EXERCISE REQUIREMENTS
Could you output the complete listing given below exactly?

TASK MATERIAL
━━━━━━━━━━━━━━━━━━━━

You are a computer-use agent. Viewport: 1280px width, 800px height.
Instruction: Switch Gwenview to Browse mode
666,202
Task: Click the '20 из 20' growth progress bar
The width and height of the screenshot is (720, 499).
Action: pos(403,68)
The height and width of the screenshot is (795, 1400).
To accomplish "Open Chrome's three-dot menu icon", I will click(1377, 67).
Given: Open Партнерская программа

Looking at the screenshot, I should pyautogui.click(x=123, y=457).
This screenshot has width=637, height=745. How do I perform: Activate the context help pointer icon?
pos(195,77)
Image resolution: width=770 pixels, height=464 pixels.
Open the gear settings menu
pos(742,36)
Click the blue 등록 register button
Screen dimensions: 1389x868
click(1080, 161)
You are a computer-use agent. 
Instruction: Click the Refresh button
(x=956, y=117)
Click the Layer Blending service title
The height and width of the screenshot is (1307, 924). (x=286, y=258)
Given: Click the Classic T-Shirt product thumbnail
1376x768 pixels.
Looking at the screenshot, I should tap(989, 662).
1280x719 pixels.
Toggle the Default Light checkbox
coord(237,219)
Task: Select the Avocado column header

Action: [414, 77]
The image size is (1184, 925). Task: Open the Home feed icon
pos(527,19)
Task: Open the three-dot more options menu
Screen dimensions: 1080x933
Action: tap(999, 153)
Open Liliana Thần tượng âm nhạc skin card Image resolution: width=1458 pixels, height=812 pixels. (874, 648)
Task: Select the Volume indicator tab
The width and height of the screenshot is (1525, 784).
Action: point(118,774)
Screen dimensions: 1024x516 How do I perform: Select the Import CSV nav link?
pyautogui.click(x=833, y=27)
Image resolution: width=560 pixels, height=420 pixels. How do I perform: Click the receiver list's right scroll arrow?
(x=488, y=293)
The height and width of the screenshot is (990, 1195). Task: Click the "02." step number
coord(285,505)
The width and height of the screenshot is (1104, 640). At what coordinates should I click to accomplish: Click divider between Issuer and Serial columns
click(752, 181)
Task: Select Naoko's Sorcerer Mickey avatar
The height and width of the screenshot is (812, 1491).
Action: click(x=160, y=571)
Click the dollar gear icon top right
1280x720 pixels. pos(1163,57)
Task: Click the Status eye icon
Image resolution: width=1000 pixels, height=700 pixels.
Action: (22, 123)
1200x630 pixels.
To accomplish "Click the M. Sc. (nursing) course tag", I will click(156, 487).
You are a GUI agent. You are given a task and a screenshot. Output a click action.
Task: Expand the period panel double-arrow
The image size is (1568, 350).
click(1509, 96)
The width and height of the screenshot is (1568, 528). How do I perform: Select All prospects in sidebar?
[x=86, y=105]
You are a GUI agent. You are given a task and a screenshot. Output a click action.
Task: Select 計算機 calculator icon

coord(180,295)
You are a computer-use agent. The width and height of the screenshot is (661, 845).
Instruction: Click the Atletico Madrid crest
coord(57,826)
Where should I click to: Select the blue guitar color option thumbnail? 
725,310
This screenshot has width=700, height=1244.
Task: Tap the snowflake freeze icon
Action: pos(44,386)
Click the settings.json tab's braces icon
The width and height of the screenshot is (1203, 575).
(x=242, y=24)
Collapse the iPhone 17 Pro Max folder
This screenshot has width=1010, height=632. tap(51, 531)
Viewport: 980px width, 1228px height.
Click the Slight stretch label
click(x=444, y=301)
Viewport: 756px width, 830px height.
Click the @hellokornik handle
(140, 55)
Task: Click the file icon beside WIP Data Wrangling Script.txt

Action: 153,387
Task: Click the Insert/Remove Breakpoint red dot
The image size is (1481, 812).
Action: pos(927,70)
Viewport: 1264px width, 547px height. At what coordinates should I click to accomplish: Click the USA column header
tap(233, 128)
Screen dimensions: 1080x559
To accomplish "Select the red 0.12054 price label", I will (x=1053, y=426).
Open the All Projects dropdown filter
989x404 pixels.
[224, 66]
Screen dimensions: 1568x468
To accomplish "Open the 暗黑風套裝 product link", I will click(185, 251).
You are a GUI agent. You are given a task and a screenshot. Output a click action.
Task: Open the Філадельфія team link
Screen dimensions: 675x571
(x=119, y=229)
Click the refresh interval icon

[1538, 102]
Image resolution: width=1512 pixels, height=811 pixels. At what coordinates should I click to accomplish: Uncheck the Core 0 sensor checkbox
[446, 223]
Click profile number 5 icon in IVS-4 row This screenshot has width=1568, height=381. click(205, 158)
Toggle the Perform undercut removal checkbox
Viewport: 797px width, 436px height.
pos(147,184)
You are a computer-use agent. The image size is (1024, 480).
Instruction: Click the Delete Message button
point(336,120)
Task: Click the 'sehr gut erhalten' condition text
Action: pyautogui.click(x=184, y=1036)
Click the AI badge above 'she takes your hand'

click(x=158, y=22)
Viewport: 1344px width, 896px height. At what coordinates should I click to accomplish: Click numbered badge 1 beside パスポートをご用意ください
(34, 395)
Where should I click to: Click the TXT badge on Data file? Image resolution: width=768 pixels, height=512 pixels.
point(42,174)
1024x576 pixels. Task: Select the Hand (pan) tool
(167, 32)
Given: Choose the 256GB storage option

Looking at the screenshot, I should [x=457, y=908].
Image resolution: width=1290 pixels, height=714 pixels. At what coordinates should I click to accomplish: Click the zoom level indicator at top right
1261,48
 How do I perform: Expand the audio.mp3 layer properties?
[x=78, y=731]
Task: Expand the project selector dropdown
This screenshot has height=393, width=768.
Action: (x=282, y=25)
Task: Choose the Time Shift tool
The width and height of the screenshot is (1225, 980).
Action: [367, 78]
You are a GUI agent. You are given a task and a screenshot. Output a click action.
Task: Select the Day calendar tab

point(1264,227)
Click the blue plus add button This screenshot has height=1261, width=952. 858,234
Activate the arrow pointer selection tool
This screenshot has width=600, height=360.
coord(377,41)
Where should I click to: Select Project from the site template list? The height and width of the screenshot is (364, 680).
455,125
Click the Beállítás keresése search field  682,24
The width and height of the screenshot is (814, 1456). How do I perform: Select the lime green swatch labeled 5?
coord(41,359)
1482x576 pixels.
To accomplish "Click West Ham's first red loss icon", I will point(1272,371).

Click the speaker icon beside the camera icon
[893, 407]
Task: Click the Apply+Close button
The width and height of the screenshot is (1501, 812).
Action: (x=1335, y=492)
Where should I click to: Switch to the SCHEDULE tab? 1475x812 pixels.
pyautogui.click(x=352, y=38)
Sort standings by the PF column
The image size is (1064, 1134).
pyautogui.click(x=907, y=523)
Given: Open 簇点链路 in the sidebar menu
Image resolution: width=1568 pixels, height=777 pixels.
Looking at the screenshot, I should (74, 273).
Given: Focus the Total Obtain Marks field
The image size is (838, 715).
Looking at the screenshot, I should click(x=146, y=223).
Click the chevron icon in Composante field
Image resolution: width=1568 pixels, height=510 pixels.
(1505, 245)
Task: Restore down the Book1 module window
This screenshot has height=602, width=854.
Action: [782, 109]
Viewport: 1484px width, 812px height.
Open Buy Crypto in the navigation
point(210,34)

━━━━━━━━━━━━━━━━━━━━

ANSWER TO THIS EXERCISE
You are a computer-use agent. Viewport: 1280px width, 800px height.
Instruction: Switch Gwenview to Browse mode
666,202
Task: Click the '20 из 20' growth progress bar
The width and height of the screenshot is (720, 499).
Action: pos(403,68)
The height and width of the screenshot is (795, 1400).
To accomplish "Open Chrome's three-dot menu icon", I will click(1377, 67).
Given: Open Партнерская программа

Looking at the screenshot, I should pyautogui.click(x=123, y=457).
This screenshot has width=637, height=745. How do I perform: Activate the context help pointer icon?
pos(195,77)
Image resolution: width=770 pixels, height=464 pixels.
Open the gear settings menu
pos(742,36)
Click the blue 등록 register button
Screen dimensions: 1389x868
click(1080, 161)
You are a computer-use agent. 
Instruction: Click the Refresh button
(x=956, y=117)
Click the Layer Blending service title
The height and width of the screenshot is (1307, 924). (x=286, y=258)
Given: Click the Classic T-Shirt product thumbnail
1376x768 pixels.
Looking at the screenshot, I should tap(989, 662).
1280x719 pixels.
Toggle the Default Light checkbox
coord(237,219)
Task: Select the Avocado column header

Action: [414, 77]
The image size is (1184, 925). Task: Open the Home feed icon
pos(527,19)
Task: Open the three-dot more options menu
Screen dimensions: 1080x933
Action: tap(999, 153)
Open Liliana Thần tượng âm nhạc skin card Image resolution: width=1458 pixels, height=812 pixels. (874, 648)
Task: Select the Volume indicator tab
The width and height of the screenshot is (1525, 784).
Action: point(118,774)
Screen dimensions: 1024x516 How do I perform: Select the Import CSV nav link?
pyautogui.click(x=833, y=27)
Image resolution: width=560 pixels, height=420 pixels. How do I perform: Click the receiver list's right scroll arrow?
(x=488, y=293)
The height and width of the screenshot is (990, 1195). Task: Click the "02." step number
coord(285,505)
The width and height of the screenshot is (1104, 640). At what coordinates should I click to accomplish: Click divider between Issuer and Serial columns
click(752, 181)
Task: Select Naoko's Sorcerer Mickey avatar
The height and width of the screenshot is (812, 1491).
Action: click(x=160, y=571)
Click the dollar gear icon top right
1280x720 pixels. pos(1163,57)
Task: Click the Status eye icon
Image resolution: width=1000 pixels, height=700 pixels.
Action: (22, 123)
1200x630 pixels.
To accomplish "Click the M. Sc. (nursing) course tag", I will click(156, 487).
You are a GUI agent. You are given a task and a screenshot. Output a click action.
Task: Expand the period panel double-arrow
The image size is (1568, 350).
click(1509, 96)
The width and height of the screenshot is (1568, 528). How do I perform: Select All prospects in sidebar?
[x=86, y=105]
You are a GUI agent. You are given a task and a screenshot. Output a click action.
Task: Select 計算機 calculator icon

coord(180,295)
You are a computer-use agent. The width and height of the screenshot is (661, 845).
Instruction: Click the Atletico Madrid crest
coord(57,826)
Where should I click to: Select the blue guitar color option thumbnail? 
725,310
This screenshot has width=700, height=1244.
Task: Tap the snowflake freeze icon
Action: pos(44,386)
Click the settings.json tab's braces icon
The width and height of the screenshot is (1203, 575).
(x=242, y=24)
Collapse the iPhone 17 Pro Max folder
This screenshot has width=1010, height=632. tap(51, 531)
Viewport: 980px width, 1228px height.
Click the Slight stretch label
click(x=444, y=301)
Viewport: 756px width, 830px height.
Click the @hellokornik handle
(140, 55)
Task: Click the file icon beside WIP Data Wrangling Script.txt

Action: 153,387
Task: Click the Insert/Remove Breakpoint red dot
The image size is (1481, 812).
Action: pos(927,70)
Viewport: 1264px width, 547px height. At what coordinates should I click to accomplish: Click the USA column header
tap(233, 128)
Screen dimensions: 1080x559
To accomplish "Select the red 0.12054 price label", I will (x=1053, y=426).
Open the All Projects dropdown filter
989x404 pixels.
[224, 66]
Screen dimensions: 1568x468
To accomplish "Open the 暗黑風套裝 product link", I will click(185, 251).
You are a GUI agent. You are given a task and a screenshot. Output a click action.
Task: Open the Філадельфія team link
Screen dimensions: 675x571
(x=119, y=229)
Click the refresh interval icon

[1538, 102]
Image resolution: width=1512 pixels, height=811 pixels. At what coordinates should I click to accomplish: Uncheck the Core 0 sensor checkbox
[446, 223]
Click profile number 5 icon in IVS-4 row This screenshot has width=1568, height=381. click(205, 158)
Toggle the Perform undercut removal checkbox
Viewport: 797px width, 436px height.
pos(147,184)
You are a computer-use agent. The image size is (1024, 480).
Instruction: Click the Delete Message button
point(336,120)
Task: Click the 'sehr gut erhalten' condition text
Action: pyautogui.click(x=184, y=1036)
Click the AI badge above 'she takes your hand'

click(x=158, y=22)
Viewport: 1344px width, 896px height. At what coordinates should I click to accomplish: Click numbered badge 1 beside パスポートをご用意ください
(34, 395)
Where should I click to: Click the TXT badge on Data file? Image resolution: width=768 pixels, height=512 pixels.
point(42,174)
1024x576 pixels. Task: Select the Hand (pan) tool
(167, 32)
Given: Choose the 256GB storage option

Looking at the screenshot, I should [x=457, y=908].
Image resolution: width=1290 pixels, height=714 pixels. At what coordinates should I click to accomplish: Click the zoom level indicator at top right
1261,48
 How do I perform: Expand the audio.mp3 layer properties?
[x=78, y=731]
Task: Expand the project selector dropdown
This screenshot has height=393, width=768.
Action: (x=282, y=25)
Task: Choose the Time Shift tool
The width and height of the screenshot is (1225, 980).
Action: [367, 78]
You are a GUI agent. You are given a task and a screenshot. Output a click action.
Task: Select the Day calendar tab

point(1264,227)
Click the blue plus add button This screenshot has height=1261, width=952. 858,234
Activate the arrow pointer selection tool
This screenshot has width=600, height=360.
coord(377,41)
Where should I click to: Select Project from the site template list? The height and width of the screenshot is (364, 680).
455,125
Click the Beállítás keresése search field  682,24
The width and height of the screenshot is (814, 1456). How do I perform: Select the lime green swatch labeled 5?
coord(41,359)
1482x576 pixels.
To accomplish "Click West Ham's first red loss icon", I will point(1272,371).

Click the speaker icon beside the camera icon
[893, 407]
Task: Click the Apply+Close button
The width and height of the screenshot is (1501, 812).
Action: (x=1335, y=492)
Where should I click to: Switch to the SCHEDULE tab? 1475x812 pixels.
pyautogui.click(x=352, y=38)
Sort standings by the PF column
The image size is (1064, 1134).
pyautogui.click(x=907, y=523)
Given: Open 簇点链路 in the sidebar menu
Image resolution: width=1568 pixels, height=777 pixels.
Looking at the screenshot, I should (74, 273).
Given: Focus the Total Obtain Marks field
The image size is (838, 715).
Looking at the screenshot, I should click(x=146, y=223).
Click the chevron icon in Composante field
Image resolution: width=1568 pixels, height=510 pixels.
(1505, 245)
Task: Restore down the Book1 module window
This screenshot has height=602, width=854.
Action: [782, 109]
Viewport: 1484px width, 812px height.
Open Buy Crypto in the navigation
point(210,34)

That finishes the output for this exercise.